You snooze, you lose (your job)

The rise of EV brands such as Tesla and Li Auto among others threatens traditional luxury brands. Over the past five years, Tesla's share of the global luxury car market has increased from 1.4 percent to 15 percent. While the combined share of Mercedes-Benz, BMW and Audi has decreased by 10 percentage points, the big three still make up 55.3 percent of the market.

Facing a common crisis, Mercedes-Benz and BMW cut prices and introduced new products. In Q1, their pure EV sales increased by 80 percent, selling more than 110,000 cars between them. Audi is behind, with only 35,600 EV sales.

Blume knows that Audi's business heavily relies on the Chinese market, and its EV line is not competitive. Audi faces constant software issues, leading to endless delays in the release of new products and, in June, Audi's global CEO, Markus Duesmann, was fired.

Slow and steady wins the race?

Audi's four EVs in China rely on four electric platforms used by other Volkswagen Group brands - MLBevo, MEB, J1, and PPE on high-end EV models.

The delivery of the PPE platform has been delayed for two years, which is one of the reasons behind Audi's EV woes.

Audi is ambitious about the EV market, planning to invest 18 billion euros over the next three years and launch 20 new models globally by 2025, of which 10 will be EVs. But achieving this goal at the current snail's pace is not an easy task.

Volkswagen and Toyota are trying to mimic Tesla with their own EV platforms, but it’s easier said than done.

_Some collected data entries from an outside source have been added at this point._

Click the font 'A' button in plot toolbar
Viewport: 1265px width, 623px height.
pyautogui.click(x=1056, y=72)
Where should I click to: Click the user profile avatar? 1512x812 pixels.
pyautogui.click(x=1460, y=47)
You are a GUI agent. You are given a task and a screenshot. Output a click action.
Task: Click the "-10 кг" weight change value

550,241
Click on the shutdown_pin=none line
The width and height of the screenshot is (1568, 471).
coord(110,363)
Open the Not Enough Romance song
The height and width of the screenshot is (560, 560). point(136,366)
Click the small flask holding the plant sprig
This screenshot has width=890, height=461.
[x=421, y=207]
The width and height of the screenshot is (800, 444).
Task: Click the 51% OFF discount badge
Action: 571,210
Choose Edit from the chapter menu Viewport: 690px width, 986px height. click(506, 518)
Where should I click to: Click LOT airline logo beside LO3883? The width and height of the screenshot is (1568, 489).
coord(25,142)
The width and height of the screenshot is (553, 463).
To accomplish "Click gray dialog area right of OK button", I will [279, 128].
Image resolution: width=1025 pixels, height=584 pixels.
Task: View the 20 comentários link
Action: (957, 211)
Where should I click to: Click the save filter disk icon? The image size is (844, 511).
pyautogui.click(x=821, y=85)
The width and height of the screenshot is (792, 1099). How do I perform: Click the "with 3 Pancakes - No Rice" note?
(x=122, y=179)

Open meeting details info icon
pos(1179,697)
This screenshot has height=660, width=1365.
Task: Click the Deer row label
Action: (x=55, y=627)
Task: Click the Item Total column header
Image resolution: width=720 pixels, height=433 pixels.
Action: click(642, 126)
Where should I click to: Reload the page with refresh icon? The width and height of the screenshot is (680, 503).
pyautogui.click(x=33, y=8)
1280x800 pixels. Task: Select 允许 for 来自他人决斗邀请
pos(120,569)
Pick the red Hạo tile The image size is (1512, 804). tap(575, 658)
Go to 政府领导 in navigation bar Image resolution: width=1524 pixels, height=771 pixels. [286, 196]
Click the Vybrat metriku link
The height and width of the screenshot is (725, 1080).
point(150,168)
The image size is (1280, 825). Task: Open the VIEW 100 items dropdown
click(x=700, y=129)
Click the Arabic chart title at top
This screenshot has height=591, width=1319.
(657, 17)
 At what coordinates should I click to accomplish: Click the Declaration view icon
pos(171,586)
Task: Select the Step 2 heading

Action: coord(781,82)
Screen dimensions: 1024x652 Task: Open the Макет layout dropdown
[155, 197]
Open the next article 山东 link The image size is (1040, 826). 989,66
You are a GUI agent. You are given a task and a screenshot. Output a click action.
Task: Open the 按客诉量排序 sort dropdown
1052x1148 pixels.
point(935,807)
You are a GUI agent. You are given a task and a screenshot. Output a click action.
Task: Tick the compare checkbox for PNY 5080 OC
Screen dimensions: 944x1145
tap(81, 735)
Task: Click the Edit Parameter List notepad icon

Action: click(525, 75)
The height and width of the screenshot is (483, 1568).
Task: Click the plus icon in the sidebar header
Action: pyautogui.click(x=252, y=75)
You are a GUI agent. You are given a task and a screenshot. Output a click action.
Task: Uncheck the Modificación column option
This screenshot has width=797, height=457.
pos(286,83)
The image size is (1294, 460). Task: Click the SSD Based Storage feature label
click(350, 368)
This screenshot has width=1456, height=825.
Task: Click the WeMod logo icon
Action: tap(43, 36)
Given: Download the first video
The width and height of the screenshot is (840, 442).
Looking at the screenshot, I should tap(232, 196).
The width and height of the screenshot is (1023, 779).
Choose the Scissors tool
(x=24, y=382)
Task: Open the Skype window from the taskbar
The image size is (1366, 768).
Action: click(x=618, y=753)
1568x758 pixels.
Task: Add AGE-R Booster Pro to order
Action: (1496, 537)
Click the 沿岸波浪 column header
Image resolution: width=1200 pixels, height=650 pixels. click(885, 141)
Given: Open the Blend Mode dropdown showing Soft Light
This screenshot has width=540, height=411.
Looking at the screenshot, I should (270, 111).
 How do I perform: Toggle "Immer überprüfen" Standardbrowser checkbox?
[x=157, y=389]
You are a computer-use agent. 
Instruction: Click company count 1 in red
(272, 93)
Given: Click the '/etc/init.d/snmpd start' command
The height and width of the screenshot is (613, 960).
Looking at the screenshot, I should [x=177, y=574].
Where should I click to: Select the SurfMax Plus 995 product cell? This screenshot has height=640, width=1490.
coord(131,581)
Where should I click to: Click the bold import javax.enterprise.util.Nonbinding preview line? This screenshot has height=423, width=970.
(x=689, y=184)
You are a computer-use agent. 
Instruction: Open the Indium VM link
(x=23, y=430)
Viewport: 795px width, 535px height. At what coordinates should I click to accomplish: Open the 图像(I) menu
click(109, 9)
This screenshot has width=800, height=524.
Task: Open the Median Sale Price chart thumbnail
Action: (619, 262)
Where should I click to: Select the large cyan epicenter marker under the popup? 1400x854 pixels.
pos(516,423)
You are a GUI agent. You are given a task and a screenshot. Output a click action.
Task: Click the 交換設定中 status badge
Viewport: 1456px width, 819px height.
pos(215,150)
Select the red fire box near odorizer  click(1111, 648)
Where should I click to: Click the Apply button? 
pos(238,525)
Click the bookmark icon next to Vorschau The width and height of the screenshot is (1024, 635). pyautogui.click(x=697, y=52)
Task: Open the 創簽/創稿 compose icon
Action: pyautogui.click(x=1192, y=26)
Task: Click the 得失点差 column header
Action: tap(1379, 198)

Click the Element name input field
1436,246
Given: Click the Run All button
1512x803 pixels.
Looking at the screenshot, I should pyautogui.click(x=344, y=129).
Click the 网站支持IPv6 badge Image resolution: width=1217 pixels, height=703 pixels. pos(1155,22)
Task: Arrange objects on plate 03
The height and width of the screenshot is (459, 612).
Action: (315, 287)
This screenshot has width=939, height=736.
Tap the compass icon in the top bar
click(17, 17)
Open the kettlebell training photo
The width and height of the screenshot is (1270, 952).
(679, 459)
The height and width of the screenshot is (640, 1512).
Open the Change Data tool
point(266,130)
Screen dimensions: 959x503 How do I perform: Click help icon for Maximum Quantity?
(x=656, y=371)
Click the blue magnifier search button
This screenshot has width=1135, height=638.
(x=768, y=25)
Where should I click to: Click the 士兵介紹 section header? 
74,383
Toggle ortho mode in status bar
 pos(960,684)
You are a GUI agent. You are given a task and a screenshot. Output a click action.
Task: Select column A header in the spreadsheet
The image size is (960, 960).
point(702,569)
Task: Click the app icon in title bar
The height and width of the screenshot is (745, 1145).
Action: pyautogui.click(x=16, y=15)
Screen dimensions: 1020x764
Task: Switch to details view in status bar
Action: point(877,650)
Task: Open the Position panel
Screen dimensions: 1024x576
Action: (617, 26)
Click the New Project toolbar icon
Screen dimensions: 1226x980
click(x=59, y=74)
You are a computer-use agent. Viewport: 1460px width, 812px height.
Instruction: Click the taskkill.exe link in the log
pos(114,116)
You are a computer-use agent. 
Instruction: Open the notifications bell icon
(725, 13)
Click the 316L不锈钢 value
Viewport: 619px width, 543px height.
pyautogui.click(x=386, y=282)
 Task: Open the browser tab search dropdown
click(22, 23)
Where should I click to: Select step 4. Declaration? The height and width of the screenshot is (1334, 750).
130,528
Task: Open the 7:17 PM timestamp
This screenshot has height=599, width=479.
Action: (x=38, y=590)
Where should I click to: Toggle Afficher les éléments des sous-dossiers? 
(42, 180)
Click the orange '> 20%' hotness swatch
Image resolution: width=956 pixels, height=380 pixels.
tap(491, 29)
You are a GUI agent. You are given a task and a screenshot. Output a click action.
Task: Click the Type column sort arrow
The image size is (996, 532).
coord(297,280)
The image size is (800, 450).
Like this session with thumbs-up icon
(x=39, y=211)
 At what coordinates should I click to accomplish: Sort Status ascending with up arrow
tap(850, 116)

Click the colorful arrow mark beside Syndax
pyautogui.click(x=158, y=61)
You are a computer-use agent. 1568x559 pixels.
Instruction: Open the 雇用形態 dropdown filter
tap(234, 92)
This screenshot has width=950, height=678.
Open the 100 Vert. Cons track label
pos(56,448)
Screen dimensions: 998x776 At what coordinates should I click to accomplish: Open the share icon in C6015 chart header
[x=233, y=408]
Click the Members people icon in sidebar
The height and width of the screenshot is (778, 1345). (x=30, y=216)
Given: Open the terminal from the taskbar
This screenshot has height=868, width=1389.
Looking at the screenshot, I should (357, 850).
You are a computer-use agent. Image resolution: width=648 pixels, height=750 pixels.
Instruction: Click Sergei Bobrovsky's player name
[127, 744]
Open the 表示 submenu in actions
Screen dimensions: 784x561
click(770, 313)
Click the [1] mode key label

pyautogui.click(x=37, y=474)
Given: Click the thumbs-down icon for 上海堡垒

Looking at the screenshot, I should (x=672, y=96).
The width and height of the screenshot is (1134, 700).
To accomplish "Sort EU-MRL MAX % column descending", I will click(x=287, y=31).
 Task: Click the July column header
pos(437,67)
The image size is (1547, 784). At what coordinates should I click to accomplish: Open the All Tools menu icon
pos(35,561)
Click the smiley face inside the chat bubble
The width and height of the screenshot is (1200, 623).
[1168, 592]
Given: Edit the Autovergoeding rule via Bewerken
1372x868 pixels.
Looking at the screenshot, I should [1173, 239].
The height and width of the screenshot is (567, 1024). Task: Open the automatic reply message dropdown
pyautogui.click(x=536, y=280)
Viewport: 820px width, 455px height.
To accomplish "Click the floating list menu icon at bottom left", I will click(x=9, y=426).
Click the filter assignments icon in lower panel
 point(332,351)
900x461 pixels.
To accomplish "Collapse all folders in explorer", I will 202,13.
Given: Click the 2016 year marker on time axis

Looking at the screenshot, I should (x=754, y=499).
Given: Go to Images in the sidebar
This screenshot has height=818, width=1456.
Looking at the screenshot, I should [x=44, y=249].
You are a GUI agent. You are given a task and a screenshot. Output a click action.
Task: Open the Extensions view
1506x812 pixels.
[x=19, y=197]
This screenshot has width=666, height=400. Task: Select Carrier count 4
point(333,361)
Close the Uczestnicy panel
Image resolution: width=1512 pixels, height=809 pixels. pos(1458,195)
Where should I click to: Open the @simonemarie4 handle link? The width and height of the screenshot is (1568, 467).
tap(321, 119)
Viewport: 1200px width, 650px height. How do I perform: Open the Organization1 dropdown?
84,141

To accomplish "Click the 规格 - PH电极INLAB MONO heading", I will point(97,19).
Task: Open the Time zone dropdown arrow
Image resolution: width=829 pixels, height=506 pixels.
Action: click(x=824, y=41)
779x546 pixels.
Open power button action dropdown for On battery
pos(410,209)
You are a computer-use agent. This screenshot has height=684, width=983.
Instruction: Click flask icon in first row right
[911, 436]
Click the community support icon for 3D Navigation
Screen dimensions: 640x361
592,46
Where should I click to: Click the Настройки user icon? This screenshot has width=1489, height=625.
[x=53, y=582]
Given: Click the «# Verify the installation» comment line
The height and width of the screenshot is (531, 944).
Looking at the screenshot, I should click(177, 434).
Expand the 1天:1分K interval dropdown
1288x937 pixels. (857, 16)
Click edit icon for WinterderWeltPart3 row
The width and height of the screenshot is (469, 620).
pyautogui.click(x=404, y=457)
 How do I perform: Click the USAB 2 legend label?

ZHANG Junyi of Aurora Consultancy told Jiemian News that the advantages of Japanese and German cars are in craftsmanship and process. Software development focuses on iterative trial and error, which runs counter to traditional car-maker thinking.

Reinventing the wheel, again

The advantage of developing your own system was the ability to differentiate yourself from the competition, said Zhang. But that sword cuts both ways. Not all car companies have the will or the way to make their own systems, and the road ahead is covered in potholes.

The easiest and quickest way to differentiate yourself from the competition is to perform a lot worse than them. Already far enough behind in the race, Audi will not be allowed the luxury of further failure.

When systemic challenges cannot be resolved overnight, external procurement is a faster way to solve problems.

Developing a brand-new electrification platform is costly and what happens if the customers don't like it? By simply using a well-known platform that actually works, costs can be reduced and reputations protected. If an agreement is reached, the speed of product launches may well become too fast for Audi's slow-and-steady mentality.

If Audi is allowed to use the SAIC platform to launch competitive products, it can sell them overseas. This reflects the pressure faced by overseas carmakers. Leveraging Chinese technology is essential to compete with those same Chinese manufacturers who developed that technology.

On the other hand, does SAIC really want to compete with itself? Today's customers are totally focused on the current state of the brand and the vehicle.

No one is interested in paying for sentimentality. With a quaint, almost retro- appeal, "the first premium overseas manufacturer in China," is not a slogan that will ship many sportscars in 2023.